Our selfishness is one of the biggest reasons why we are not empathic.  When you are aware of your relational insecurities and you remain conscious of them, you can relax when you are communicating with others.  When we are not mindful we stay in a perpetual state of defending and fighting to be most important.  The art of communication entails speaking without offending and listening without defending.  When my words attack, I make whomever I am speaking to defensive.  So if we can start with speaking respectfully then we can help others to listen without defending.  When I listen defensively, I stop hearing the fullness of the conversation because all I am thinking about is how to defend myself. 

Our humanness should connect us.  The very fact that we all have commonness should make us more empathic to the plight of each other.  We all have a different story and have diverse life experiences; but at the core, we all share in the same feelings.   As I tell my clients, pain is pain.  Sadness is sadness.  Rejection is rejection.  Though the way we came to experience these emotions is different, the core of the emotion is the same.  This common thread of humanity must be the glue that binds us.  When I no longer see you as similar and connected to me based solely on the fact that we are both human, we will continue to hurt, wound and devastate each other.  The truth is that we are extremely different, yet extremely alike. 

Lastly, yet not least, we would all do the world and ourselves some good if we simply listened to Jesus' words.
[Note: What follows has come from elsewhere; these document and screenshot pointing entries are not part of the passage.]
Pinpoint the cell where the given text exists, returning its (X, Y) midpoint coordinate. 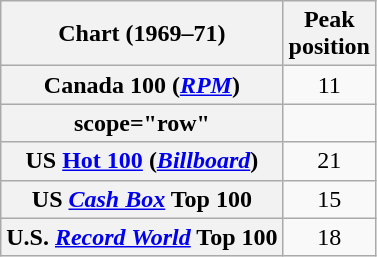
Canada 100 (RPM) (142, 85)
11 (329, 85)
US Hot 100 (Billboard) (142, 161)
18 (329, 237)
U.S. Record World Top 100 (142, 237)
15 (329, 199)
Chart (1969–71) (142, 34)
scope="row" (142, 123)
Peakposition (329, 34)
US Cash Box Top 100 (142, 199)
21 (329, 161)
From the cell containing the given text, extract its center point as (X, Y) coordinate. 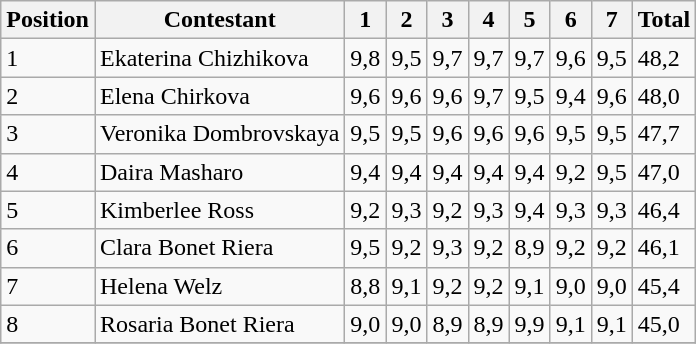
8,8 (366, 286)
45,0 (664, 324)
48,0 (664, 96)
46,1 (664, 248)
Elena Chirkova (219, 96)
8 (48, 324)
Rosaria Bonet Riera (219, 324)
Total (664, 20)
Helena Welz (219, 286)
Clara Bonet Riera (219, 248)
9,9 (530, 324)
48,2 (664, 58)
Position (48, 20)
Daira Masharo (219, 172)
9,8 (366, 58)
Veronika Dombrovskaya (219, 134)
46,4 (664, 210)
Kimberlee Ross (219, 210)
Contestant (219, 20)
47,7 (664, 134)
45,4 (664, 286)
47,0 (664, 172)
Ekaterina Chizhikova (219, 58)
Search for the cell housing the specified text and yield its (x, y) center coordinate. 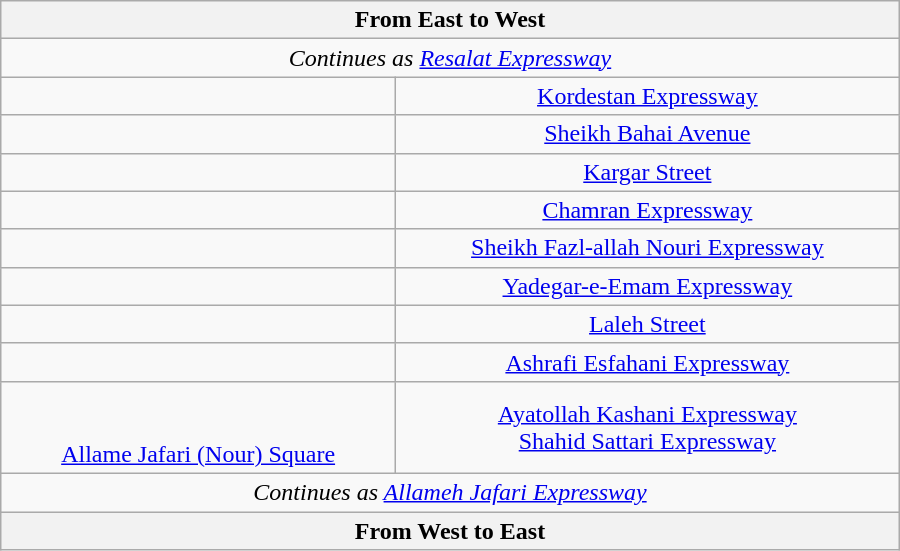
Yadegar-e-Emam Expressway (647, 286)
Ashrafi Esfahani Expressway (647, 362)
Sheikh Bahai Avenue (647, 134)
Kordestan Expressway (647, 96)
Continues as Allameh Jafari Expressway (450, 492)
Continues as Resalat Expressway (450, 58)
Allame Jafari (Nour) Square (198, 427)
From West to East (450, 531)
From East to West (450, 20)
Chamran Expressway (647, 210)
Sheikh Fazl-allah Nouri Expressway (647, 248)
Laleh Street (647, 324)
Kargar Street (647, 172)
Ayatollah Kashani Expressway Shahid Sattari Expressway (647, 427)
Identify which cell holds the provided text, then report its [X, Y] central coordinate. 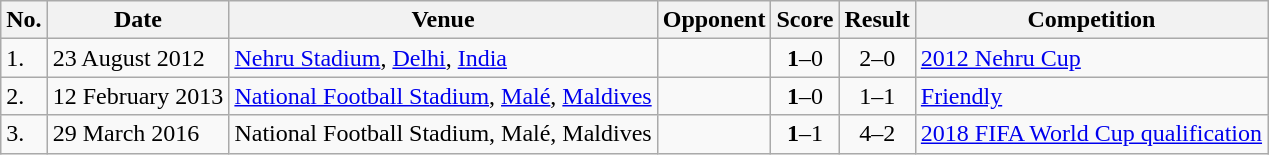
No. [24, 20]
12 February 2013 [138, 96]
Venue [443, 20]
2–0 [877, 58]
1. [24, 58]
Opponent [714, 20]
Friendly [1091, 96]
2012 Nehru Cup [1091, 58]
23 August 2012 [138, 58]
3. [24, 134]
4–2 [877, 134]
Score [805, 20]
Date [138, 20]
2. [24, 96]
2018 FIFA World Cup qualification [1091, 134]
Competition [1091, 20]
Result [877, 20]
Nehru Stadium, Delhi, India [443, 58]
29 March 2016 [138, 134]
Search for the cell housing the specified text and yield its (x, y) center coordinate. 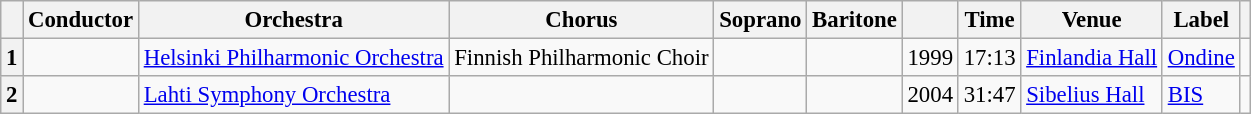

In Luke 6:31 he states, "Do to others as you would have them do to you."  This simple golden rule has been affirmed so many times, yet we seem to always forget it in our interactions with each other.  If we can keep at the forefront of our minds, "let me treat you, as I want you to treat me," our relationships would have minimal damage.  Let me add, when Christ stated this it was not just for the people who you loved and have an intimate relationship with.  This rule was for all of humanity.  So when you are on the street, in the store, at work you are to treat others, as you want them to treat you. 

Let's decide to invest in each other.  Let's decide to care about the way people feel and the plight of those around us.  Let's decide to lower our defenses and allow others to care for us.  We must choose to take the risk and feel our feelings and share them with others around us.  If someone chooses to take that risk with you, please empathize with him or her.  You don't need to solve it, just feel it.   I love the passage of scripture that states for us to weep with those who weep and rejoice with those who rejoice.  Feel each other!  Participate in life with each other.  We can change this world if each of us decided, "I will choose to empathize with my fellow man."